Я оборачиваюсь: посредине мостовой с шумом и писком копошатся воробьи.
Бабы, стоящие в очереди за хлебом, разговаривают по своему обыкновению так громко, как позволяет каждой из них устройство ее горла.
– У нее нашли сто пятьдесят банок свиной тушенки! – говорит одна.
– Сто шестьдесят, – поправляют ее.
– Нет, сто пятьдесят, я вам говорю!
– Не мешайте, вы! Ну, дальше!
– Две бочки сухарей, пшено, крупу саго… довоенную, конечно! Ну все-то, все! Даже нафталин был! Цельный чемодан!
Толпа ахает.
– А еще чево?
– Облигаций энтих – тоже сундук! Полный! И молока американского… Несли! Вот!
Рассказчицу окружили со всех сторон, бабы ахают и вздыхают, а она красуется, довольная вниманием.
– А золото? – спрашивает баба в платке.
– Про золото ничего не знаю. И врать не буду! А вот брульянтов – нашли! – Народ ахает.
– А где?
– Известно – где! В шляпе! И под кроватью мыла нашли… кусков сто, наверное! – Очередь опять ахает. – Так милиция все это мыло ну чисто-начисто расковыряла. Феофаниха просила: хоть кусочек дайте! Нет, говорят, теперь все это – арестованное!
– Аспиды!
– А за что его так, мыло-то?
– А искали там… эти брульянты.
– Поди-ка, ведь ты сказала до этого – в шляпе?
– Ну и что? Много ли их в шляпе-то зашьешь?
И вдруг они умолкают, потому что из-за угла появляется Нюрка. Все смотрят на нее, и я тоже. Бледная, похудевшая, со спутанными волосами, в американском пальто с оторванными пуговицами, полы которого она придерживает рукой, бредет Нюрка, держась другой рукой за стену дома. Я смотрю на нее с ужасом, понимая, что вижу перед собой совсем другого человека!

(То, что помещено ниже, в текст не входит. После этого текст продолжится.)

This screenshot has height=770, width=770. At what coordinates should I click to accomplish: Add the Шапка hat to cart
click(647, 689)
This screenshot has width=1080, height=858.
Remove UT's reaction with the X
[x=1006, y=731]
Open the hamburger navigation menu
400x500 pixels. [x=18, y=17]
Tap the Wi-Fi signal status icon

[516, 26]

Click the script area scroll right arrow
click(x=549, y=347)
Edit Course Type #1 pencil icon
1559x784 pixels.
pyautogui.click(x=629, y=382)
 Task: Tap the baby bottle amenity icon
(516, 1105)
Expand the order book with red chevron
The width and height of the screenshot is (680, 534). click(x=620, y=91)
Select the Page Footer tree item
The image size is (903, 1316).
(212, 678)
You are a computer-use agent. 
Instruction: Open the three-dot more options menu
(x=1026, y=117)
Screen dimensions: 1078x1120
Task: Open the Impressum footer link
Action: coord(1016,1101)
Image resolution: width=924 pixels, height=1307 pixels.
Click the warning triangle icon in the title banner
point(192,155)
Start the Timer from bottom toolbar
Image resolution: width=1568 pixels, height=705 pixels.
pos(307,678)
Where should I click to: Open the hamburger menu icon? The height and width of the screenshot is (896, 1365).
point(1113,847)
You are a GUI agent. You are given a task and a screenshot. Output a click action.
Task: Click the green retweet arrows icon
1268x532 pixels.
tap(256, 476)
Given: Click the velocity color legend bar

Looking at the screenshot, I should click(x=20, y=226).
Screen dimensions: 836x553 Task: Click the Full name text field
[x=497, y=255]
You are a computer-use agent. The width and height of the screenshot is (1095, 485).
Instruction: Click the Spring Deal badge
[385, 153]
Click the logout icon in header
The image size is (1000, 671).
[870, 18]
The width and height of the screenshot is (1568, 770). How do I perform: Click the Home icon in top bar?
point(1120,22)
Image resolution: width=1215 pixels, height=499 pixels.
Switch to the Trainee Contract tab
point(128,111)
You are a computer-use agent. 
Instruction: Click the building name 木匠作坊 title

Неверной походкой она приближается к чугунной тумбе на углу улицы и садится на нее. Я вижу ее затылок и спутанные седые волосы, в которые воткнут дешевый гребень.
– Вот она! – слышу я шепелявый веселый голос, плохо выговаривающий слова. Из-за палатки появляется Ваничка. За ним идут милиционер и человек с белым лицом. – Она его любит! Любит! Я сам видел! – кричит на всю улицу Ваничка и делает прыжок на месте, а потом, обернувшись несколько раз волчком, радостно хохочет.
Человек с белым лицом внимательно смотрит на сидящую на тумбе Нюрку.
– Она его любит! – кричит Ваничка. – Он плакал, а она говорила: «Не плачь, я тебе хлебушка дам!» И мне дала… Она добрая! Она мне дала хлебушка! И он добрый! И он – черт! Он – бедный черт!
Они все останавливаются напротив Нюрки, а она сидит все в той же позе совершенно неподвижно, и ветер шевелит ее седые волосы.